EXTRAIT DU TEXTE:
Cette gracieuse scène d’enfans sert de prologue à la tragédie. Les années se passent, la haine éclate entre les pères, une haine de paysans, ruminée nuit et jour. Ils se rencontrent sur un pont de bois, s’élancent l’un contre l’autre ainsi que deux boucs furieux, les têtes s’entre-choquent, les poings se crispent. Leurs deux enfans ne les peuvent séparer qu’épuisés et meurtris, après une lutte acharnée. Puis viennent les procès, finalement la ruine et la noire misère. Le fils et la fille, qui s’aiment, n’ont pas le courage d’affronter une vie incertaine et menacée. Mais, avant de mourir ensemble, ils se donnent la joie d’un dernier jour de fête, revêtent leurs meilleurs habits et se rendent à la kermesse voisine :


Ils se trouvèrent bientôt en pleine campagne et marchèrent silencieux, l’un à côté de l’autre, à travers les champs et les plaines ; c’était une belle matinée de dimanche en septembre ; pas un nuage n’était visible au ciel, une légère gaze vaporeuse, épandue sur les montagnes et les forêts, rendait la contrée plus mystérieuse et plus solennelle, et de tous côtés sonnaient des cloches d’église : ici le tintement harmonieux et profond d’un bourg riche ; là les deux clochettes bavardes d’un pauvre petit village. Les deux amoureux oublièrent ce qui devait se passer à la fin du jour, ils s’abandonnaient à une joie sans paroles, respiraient, sous leurs habits de fête, libres de se promener tout le long du dimanche, comme deux heureux qui s’appartiennent légitimement ; tout bruit qui retentissait dans le silence dominical ou tout cri éloigné trouvait dans leur âme un tremblant écho…


Quand la nuit fut venue, ils s’arrêtèrent à une auberge perdue dans la montagne, où les paysans les plus pauvres avaient coutume de se réunir ; là, le petit violoneux bossa, au nez d’aigle, aux longs cheveux noirs, une branche de sapin vert passée dans son chapeau, raclait des valses frénétiques. A la fin, lasse de danser, la foule sort et s’ébranle comme une noce joyeuse que précède le gai ménétrier. Bientôt les deux jeunes gens se séparent de la bande, dont les cris et les chants s’éteignent peu à peu. Au bord de la rivière, ils aperçoivent une barque chargée de foin odorant, qui leur servira de lit nuptial. Ils s’y élancent, ils la détachent ; la barque suit à l’abandon le fil de l’eau :


Le fleuve traversait tantôt de hautes forêts obscures, qui le couvraient de leur ombre, tantôt un pays découvert, tantôt des villages silencieux, tantôt des chaumières isolées : ici la force du courant s’arrêtait, le fleuve ressemblait à un lac tranquille, la barque bougeait à peine, plus loin le courant grondait à travers les rochers et laissait rapidement derrière lui les bords endormis : dès la première aurore, une cité avec ses clochers sortit de l’horizon de l’eau d’un gris d’argent. La lune d’un rouge d’or, à son déclin, traçait une route étincelante qui remontait le courant, et vers cette route de lumière la barque s’avançait en obliquant. Comme elle approchait de la ville, dans le froid de cette matinée d’automne, deux ombres pâles étroitement enlacées glissèrent du haut de la masse obscure dans les flots glacés…


On voit par ce dénoûment combien M. Gottfried Keller s’éloigne de Jérémie Gotthelf et de sa prédication piétiste. Dans un sujet aussi banal que le suicide d’une grisette de village et d’un garçon de ferme, il a voulu peindre l’obscur instinct de l’amour, qui ne sait pas s’exprimer en belles phrases, mais qui éclate en un acte désespéré, il a voulu nous apprendre comment battent les cœurs simples. Ce récit est goûté en Allemagne comme le sont parmi nous les pastorales de George Sand : il compte parmi les chefs-d’œuvre de ces Dorfgeschichten, ou nouvelles villageoises, aujourd’hui si répandues chez nos voisins, qu’on y compte toute une classe d’écrivains dénommés Dorfgeschichtler.

CONSIGNES DE TRAVAIL:
1 - Mettez à jour l'extrait sur le récit de Gottfried Keller, s'il vous plaît : recopiez-en le passage commençant par « On voit par » et allant jusqu'à « d’écrivains dénommés Dorfgeschichtler. », en y remplaçant « Allemagne » par « Suisse ».
2 - Poursuivez l'extrait sur le récit de Gottfried Keller après sa dernière phrase.

ENSEMBLE D'ENTRÉES:
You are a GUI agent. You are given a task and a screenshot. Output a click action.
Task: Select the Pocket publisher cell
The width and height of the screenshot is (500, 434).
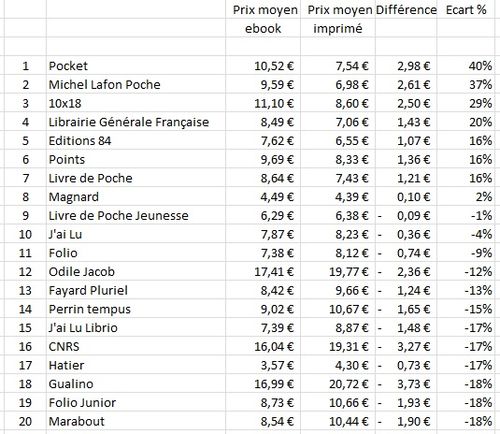[x=136, y=66]
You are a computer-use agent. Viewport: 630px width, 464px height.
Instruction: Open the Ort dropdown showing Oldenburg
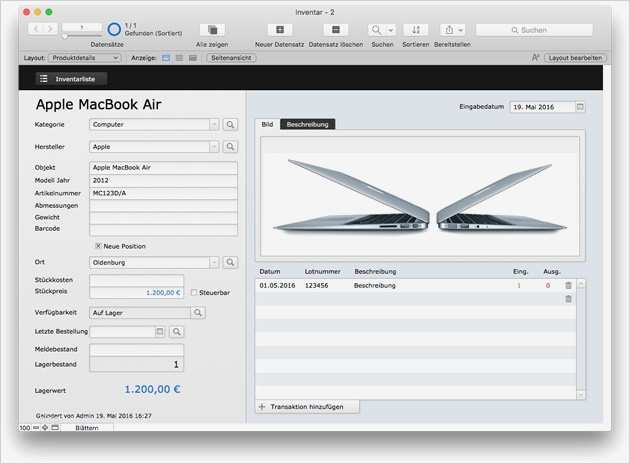(x=214, y=263)
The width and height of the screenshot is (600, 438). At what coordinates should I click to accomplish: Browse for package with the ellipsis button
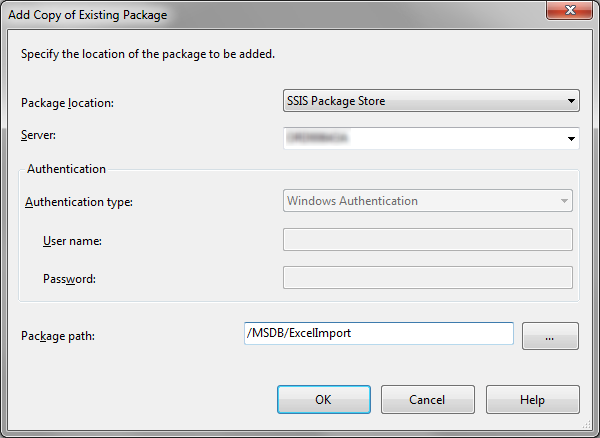click(x=550, y=336)
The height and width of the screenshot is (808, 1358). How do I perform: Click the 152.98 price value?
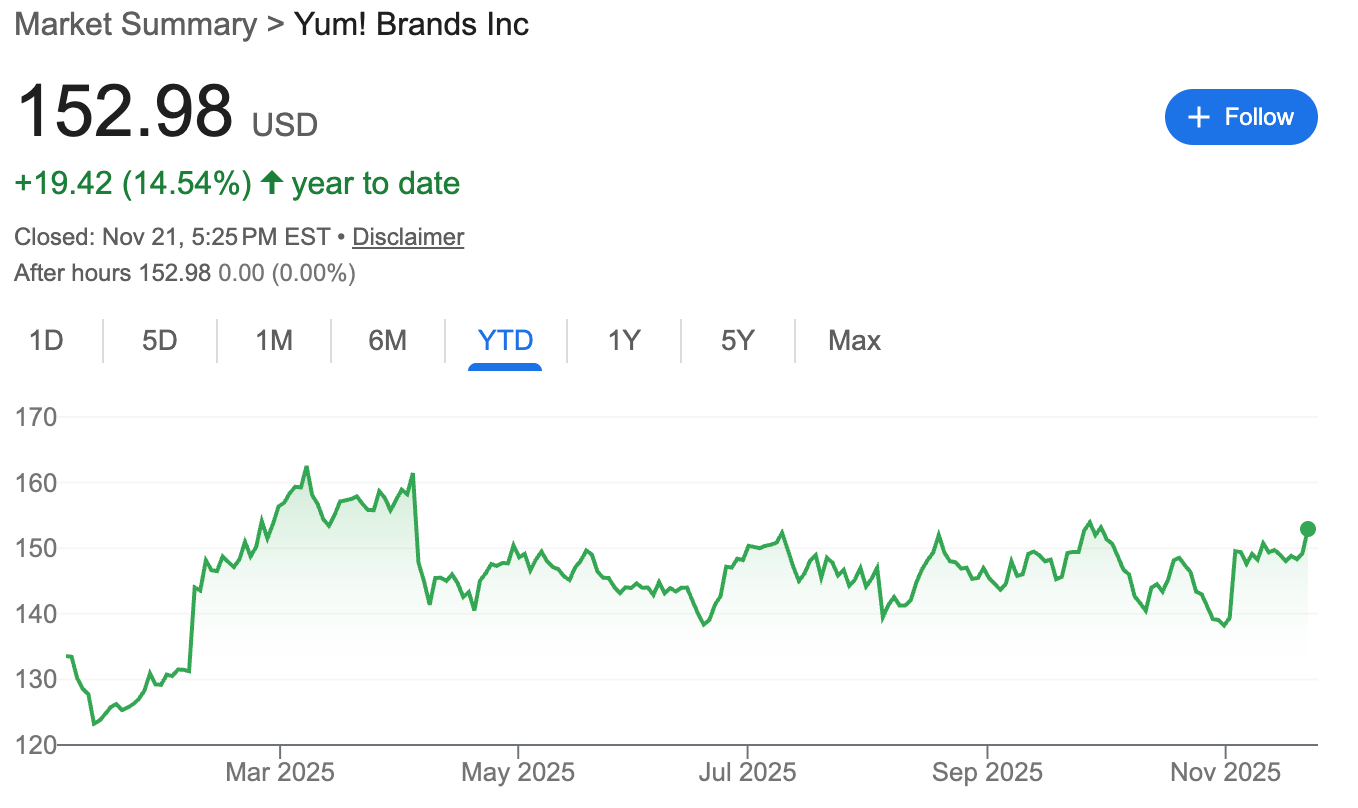[125, 110]
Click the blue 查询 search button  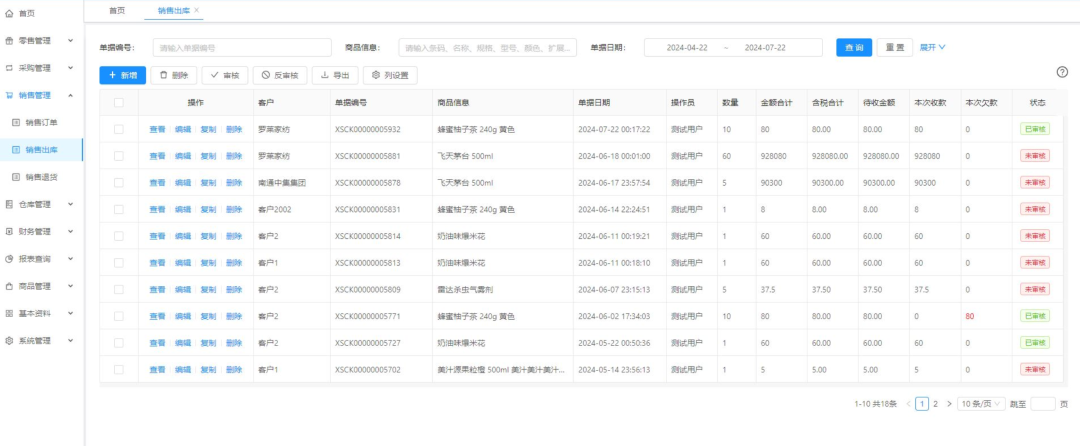tap(853, 47)
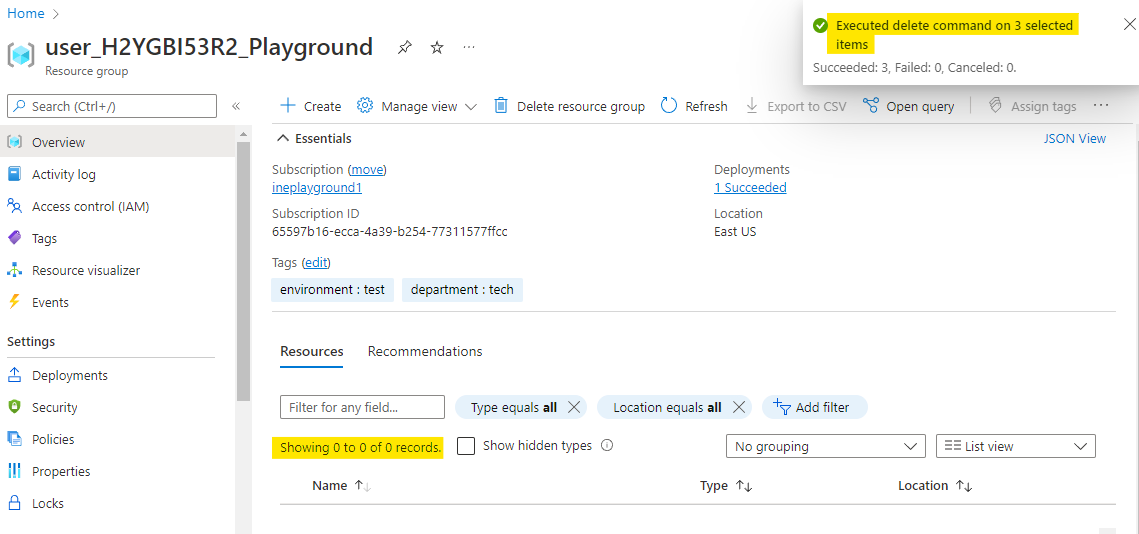Remove the Type equals all filter
This screenshot has height=534, width=1139.
pyautogui.click(x=574, y=407)
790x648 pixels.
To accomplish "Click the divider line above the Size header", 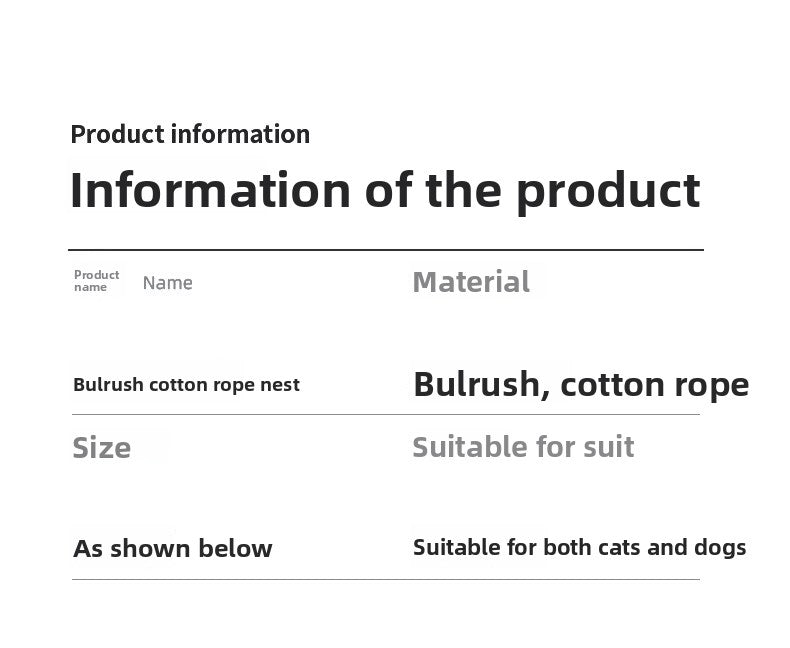I will [x=385, y=414].
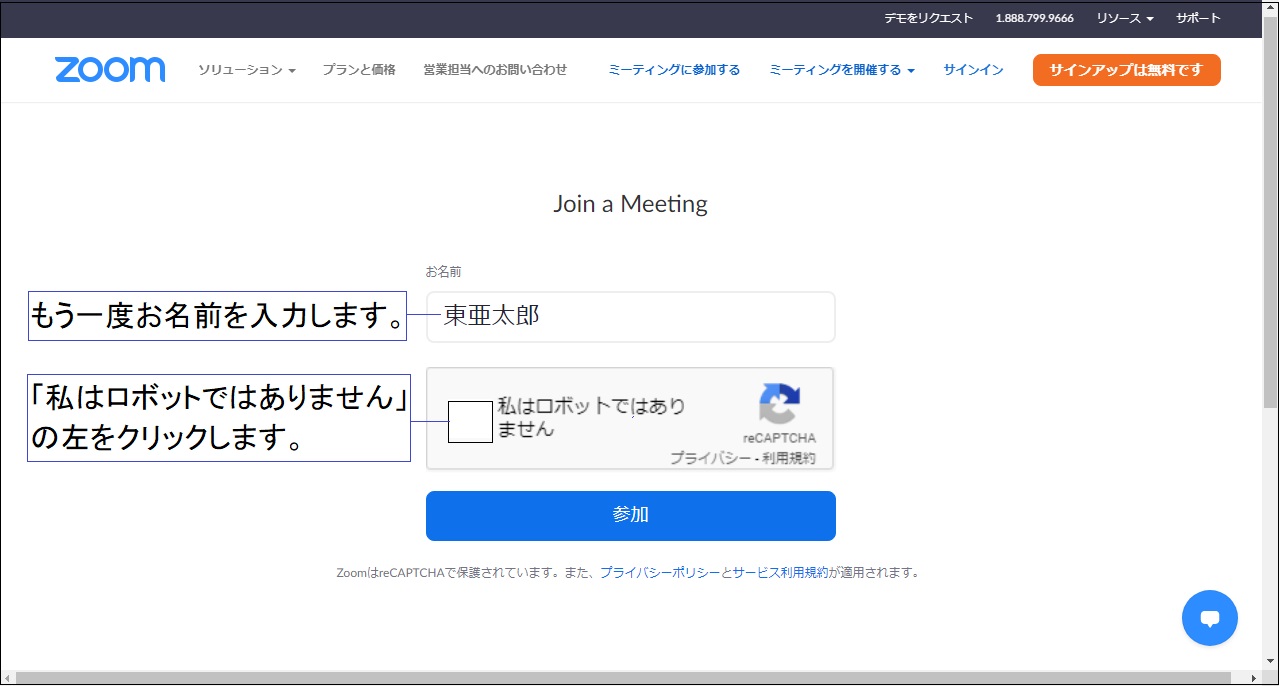Click the phone number 1.888.799.9666
Viewport: 1279px width, 686px height.
[1034, 18]
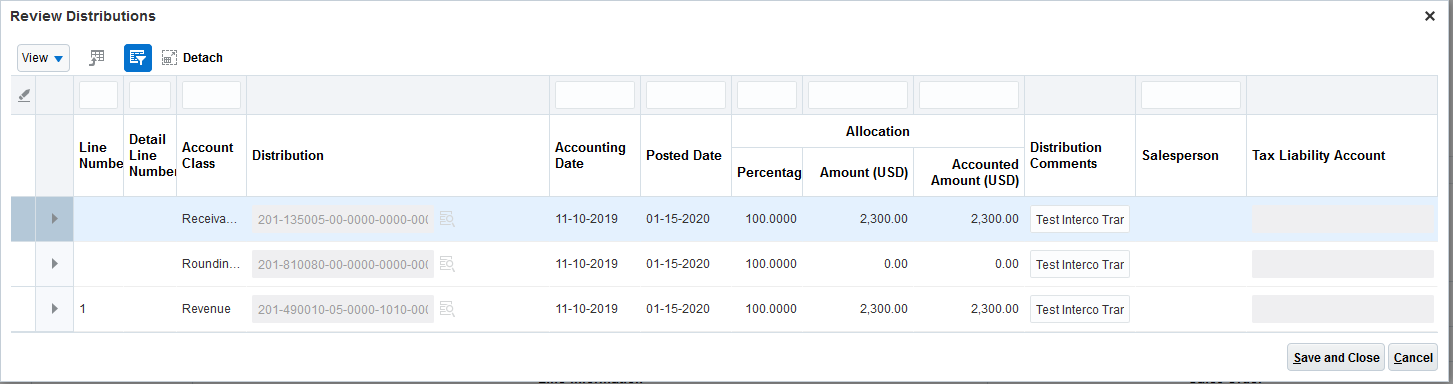
Task: Click the Accounting Date filter field
Action: tap(595, 95)
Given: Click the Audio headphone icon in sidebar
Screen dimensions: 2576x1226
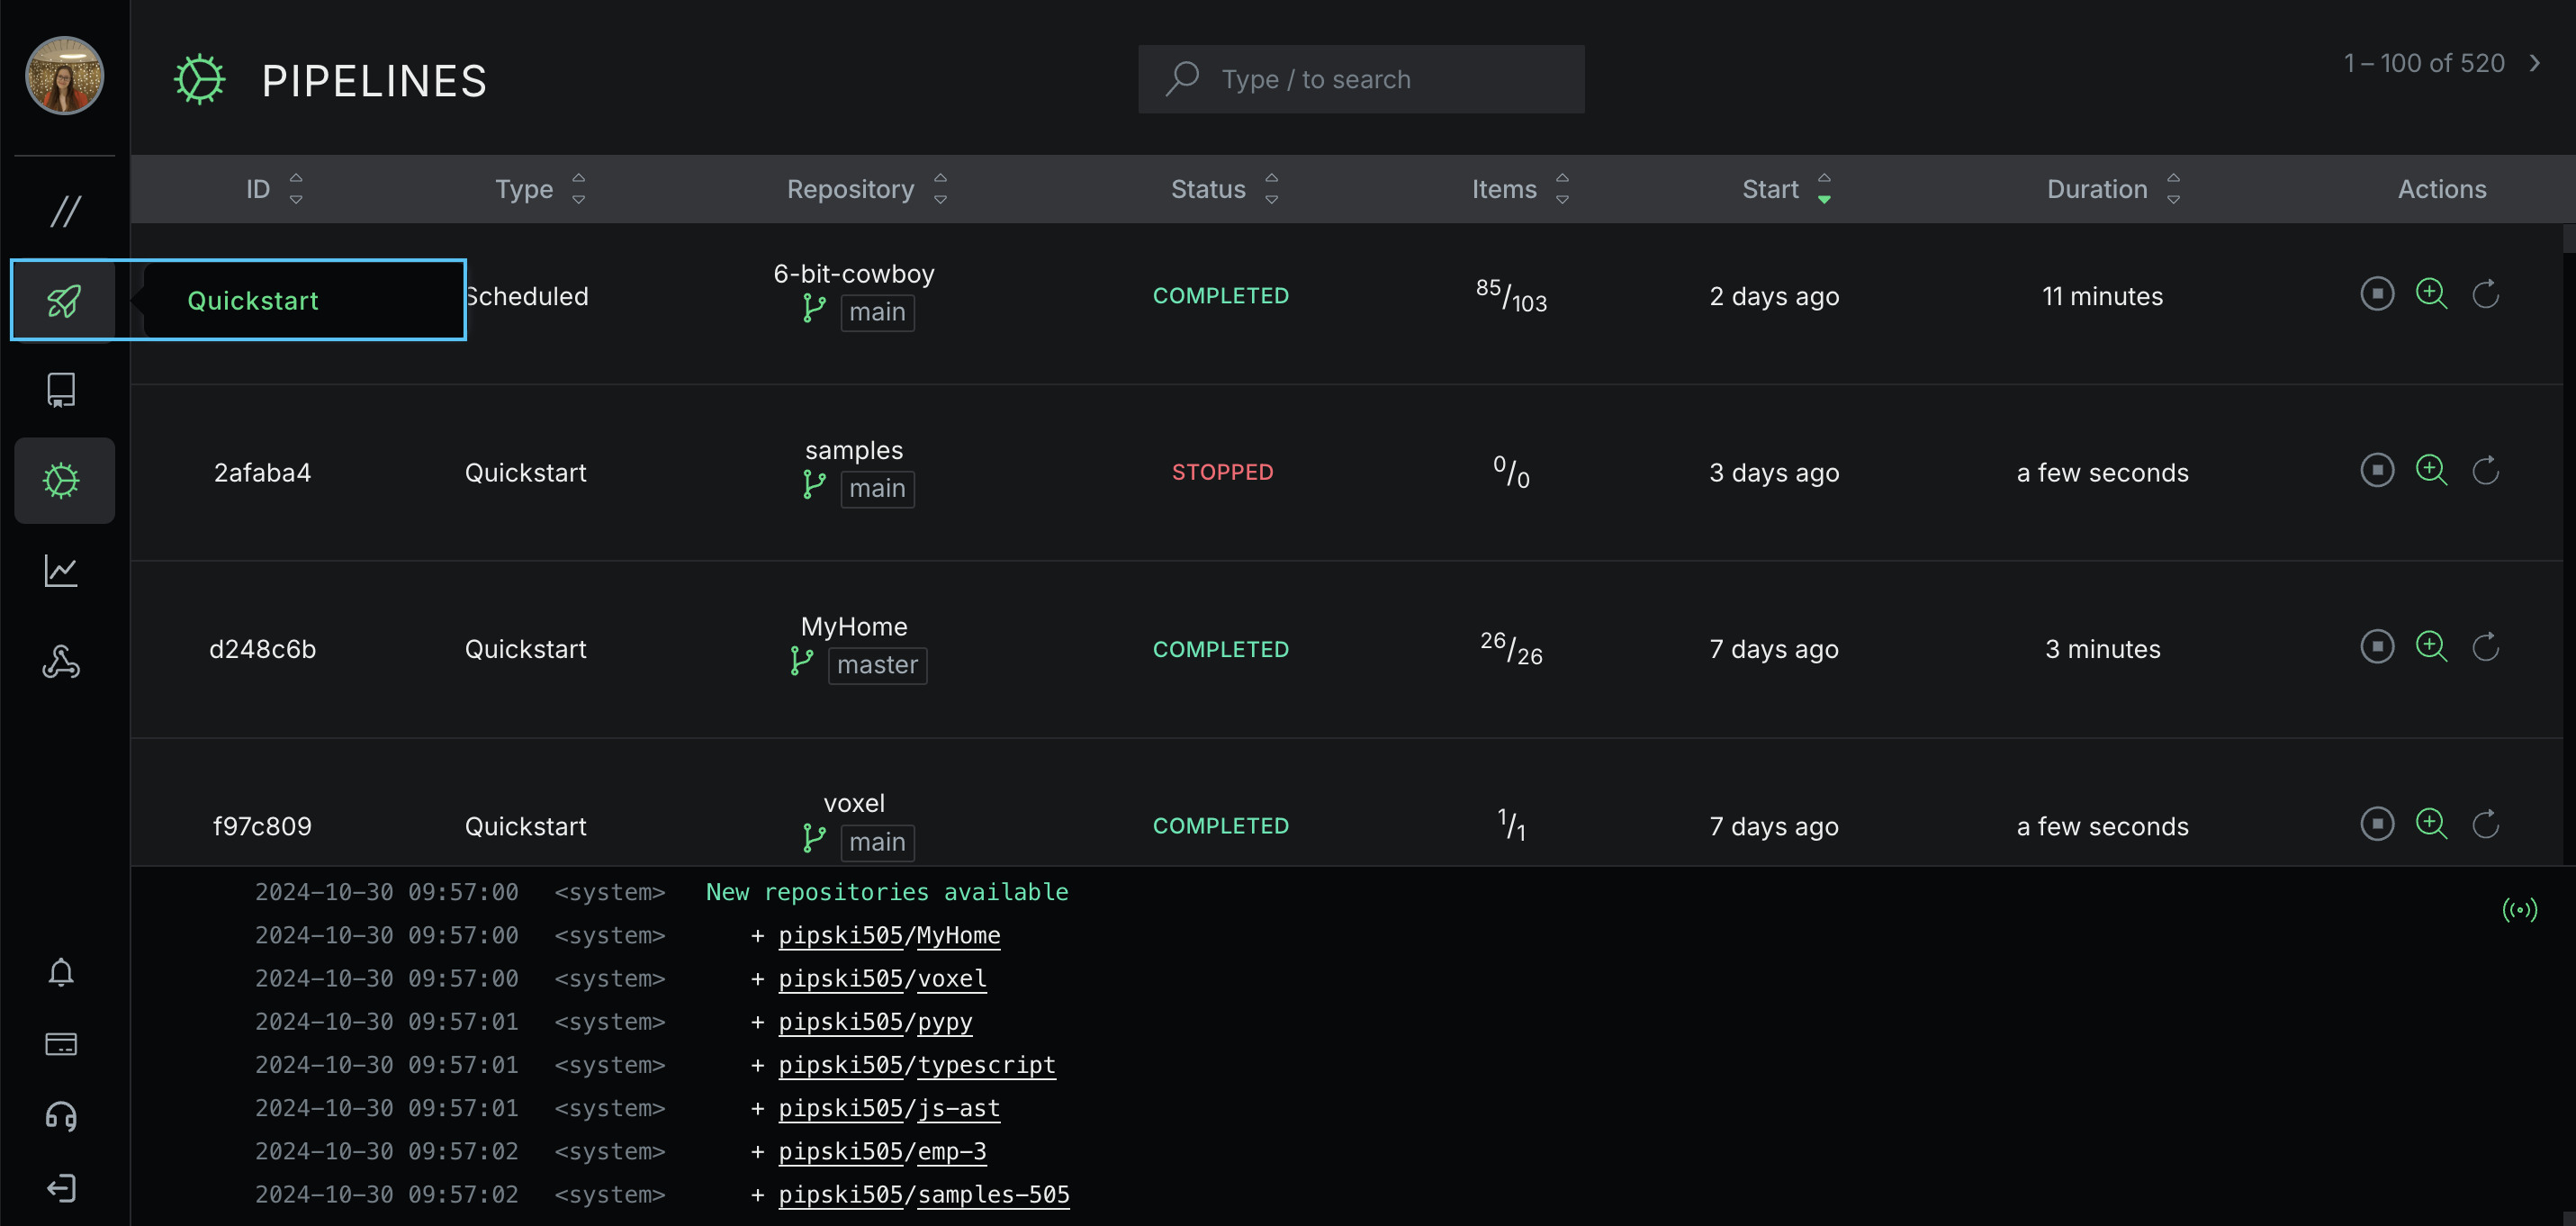Looking at the screenshot, I should pos(62,1114).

RÉPONSES AUX PROBLÈMES:
1 -
On voit par ce dénoûment combien M. Gottfried Keller s’éloigne de Jérémie Gotthelf et de sa prédication piétiste. Dans un sujet aussi banal que le suicide d’une grisette de village et d’un garçon de ferme, il a voulu peindre l’obscur instinct de l’amour, qui ne sait pas s’exprimer en belles phrases, mais qui éclate en un acte désespéré, il a voulu nous apprendre comment battent les cœurs simples. Ce récit est goûté en Suisse comme le sont parmi nous les pastorales de George Sand : il compte parmi les chefs-d’œuvre de ces Dorfgeschichten, ou nouvelles villageoises, aujourd’hui si répandues chez nos voisins, qu’on y compte toute une classe d’écrivains dénommés Dorfgeschichtler.

2 -
D’autres nouvelles de ce recueil ont un ton franchement humoristique : parfois même l’auteur abonde dans la bouffonnerie et dans la farce, et ses sujets pourraient servir de thème à des pièces selon le goût de M. Labiche[4]. Ou bien encore, il fait la satire de ses compatriotes[5]. Une des nouvelles les plus plaisantes est celle où il raille la préciosité littéraire et le réalisme niais chez les écrivains suisses[6]. De beaux esprits, académiciens de canton, feuilletonistes de gazette locale, conférenciers de salle de danse, commis-voyageurs épris de littérature allemande, viennent de fonder à Seldwyle une société de gens de lettres, et rêvent d’ouvrir une nouvelle ère de Sturm und Drang, d’orage et d’assaut. Grands lecteurs de journaux, grands consommateurs de revues, ces modernistes ignorent les meilleurs livres. En leur qualité d’hommes de lettres, ils honnissent la morale bourgeoise, considèrent comme un devoir professionnel d’étudier la psychologie dans les mauvais lieux, colportent des cartes transparentes et font des mots. Il y a parmi ces génies un naturaliste consciencieux, Viggi Störteler, toujours en quête de descriptions d’après nature, toujours à l’affût du document humain. Passant un jour à côté d’une ornière, il s’arrête, transporté d’admiration, tire aussitôt son carnet et prend les notes suivantes :


Motif pour une nouvelle villageoise : sillon creusé par une roue de charrette, à moitié rempli d’eau, où nagent des petites bêtes aquatiques. Chemin creux, terre humide, d’un brun sombre. Une eau rougeâtre, ferrugineuse, remplit aussi les empreintes des pas. Grande pierre dans le chemin, récemment écornée comme par des roues de charrette.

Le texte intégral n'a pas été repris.